Os pesquisadores Sabine Righetti e Estêvão Gamba alertam: A esperada vacina para covid-19 pode não ter resultado no Brasil se o país seguir as tendências atuais de imunização, com aumento do abandono entre doses e perda da cobertura vacinal. “Em cinco meses de campanha, só temos 12% da população completamente vacinada. Mas a fila tá super andando em vários estados. Problema: se deixarmos grandes buracos na vacinação da população nunca chegaremos na imunidade observada no estudo de Serrana”, exemplifica Righetti.
A preocupação é a mesma de Padilha. “É possível ir antecipando a vacinação de outros grupos para aproveitar as vacinas. Mas fato concreto é que a gente não vê nenhuma campanha consistente, permanente, por parte do Ministério da Saúde, em conjunto com as secretarias estaduais e municipais, para levar as pessoas a se vacinarem. E as equipes de saúde da família estão no momento mais frágil desde o início da história da sua criação, porque o governo federal não estimula mais, nem protege mais as equipes de saúde da família do nosso país”, lembra.

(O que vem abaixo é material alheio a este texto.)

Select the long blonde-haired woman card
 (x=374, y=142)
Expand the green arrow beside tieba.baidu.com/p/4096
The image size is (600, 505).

Essas equipes foram fundamentais em campanhas de vacinação como a contra o H1N1. “Aquelas equipes que podiam ir lá, fazer a busca ativa, identificar quem não tomou a segunda dose, as pessoas que não tomaram a primeira dose ainda. Essas equipes estão enfraquecidas, reduziram sua capacidade de atuação diante da política do governo federal.”
Atualmente, segundo dados do consórcio de veículos da imprensa comercial, a primeira dose da vacina contra covid-19 foi aplicada em 25,79% da população brasileira. E a segunda em apenas 11,17%.